Phishing detection algorithm based on attention and feature fusion

Authors :: Sirui ZHANG, Zhiwei YAN, Kejun DONG, Xuebiao YUCHI
Source :: 网络与信息安全学报, Vol 10, Iss 4, Pp 123-131 (2024)
Publication Year :: 2024
Publisher :: POSTS&TELECOM PRESS Co., LTD, 2024.
Abstract: Phishing has been the primary means utilized by attackers to conduct cyber fraud. As national anti-cyber fraud efforts continue to increase, the technical confrontation of various phishing activities has also escalated, bringing significant pressure to phishing detection work. For instance, current phishing attacks often employ images in place of text and apply small-scale shifts or rotations to high-weight website logo images to evade traditional detection algorithms that rely on text or image features. To address the problem of escalating adversarial phishing technologies, a phishing detection algorithm based on the attention mechanism and feature fusion was proposed, and a hierarchical classification model was established. This model included two stages of fusion involving domain names, web structure, web text, and web icons, capable of effectively countering various technical adversarial strategies employed by attackers.
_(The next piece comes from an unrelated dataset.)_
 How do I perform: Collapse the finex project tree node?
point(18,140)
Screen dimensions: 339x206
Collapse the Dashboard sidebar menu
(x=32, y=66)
In the first stage, the algorithm leveraged the lightweight characteristics of the machine learning model to pre-recall a subset of suspicious domain names from a multitude of domain names. This was achieved by fusing the structural features of domain names, text, and web pages. In the second stage, based on the candidate subset, the attention mechanism was introduced to enhance the extraction of global text association features between the samples and the counterfeited objects. Additionally, the contrast features between the samples and the icons of the counterfeited objects were intensified, and a deep classification model fusing text and image features was established. The effectiveness of the algorithm was ultimately verified. This hierarchical detection method effectively avoids the extraction of image data from a large number of domain names to be detected, significantly improving detection efficiency while ensuring the accuracy of detection.